Records for the task:

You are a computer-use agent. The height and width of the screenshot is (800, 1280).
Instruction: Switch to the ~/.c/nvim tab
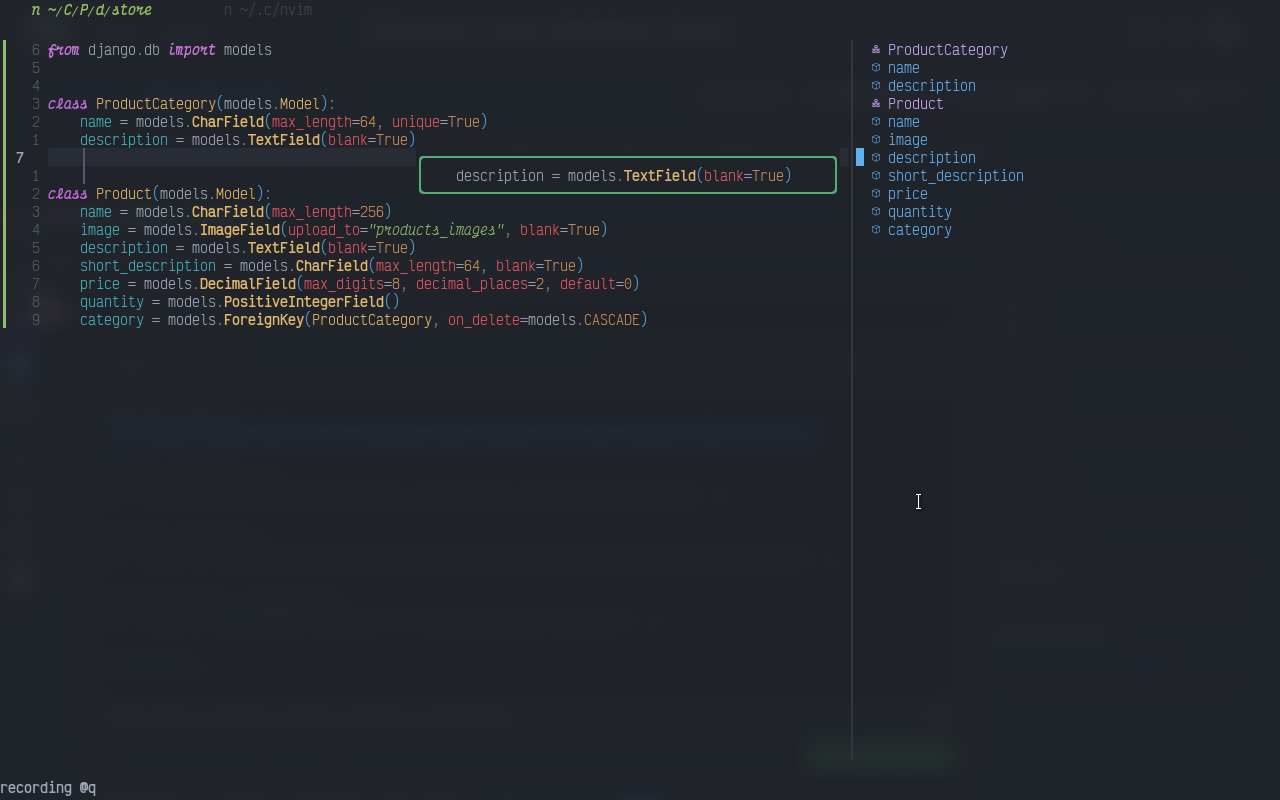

--

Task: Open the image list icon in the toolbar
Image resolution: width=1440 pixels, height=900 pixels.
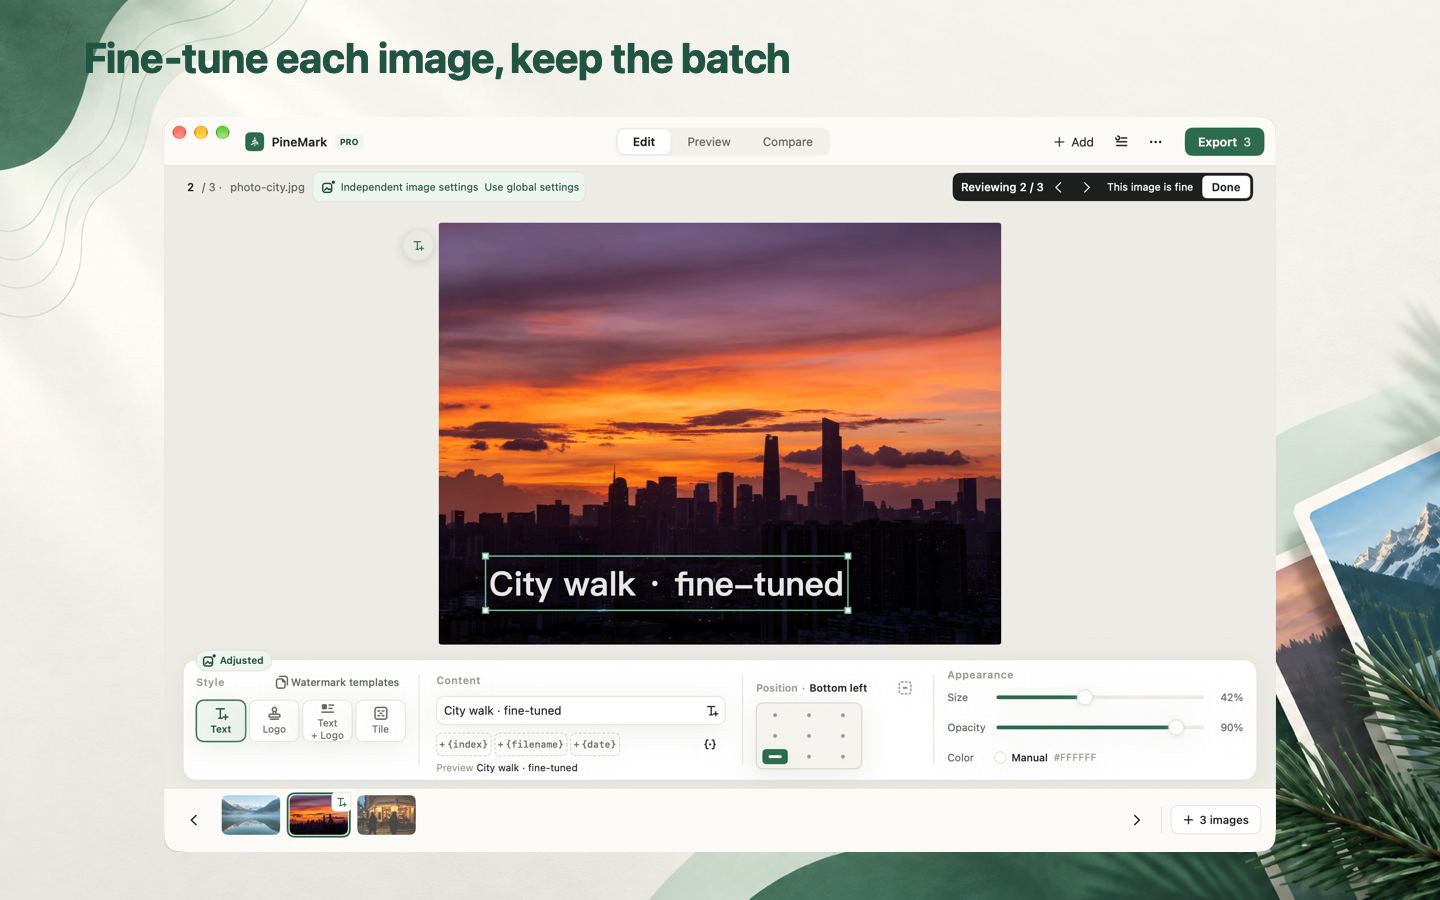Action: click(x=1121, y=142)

Exercise instructions: Swap "toolbar" for "menu bar" in the data from the line with "Task: Open the image list icon in the toolbar" to the line with "Action: click(x=1121, y=142)", keeping everything else the same. Give only those lines, and leave the pictures out.

The reply:
Task: Open the image list icon in the menu bar
Image resolution: width=1440 pixels, height=900 pixels.
Action: click(x=1121, y=142)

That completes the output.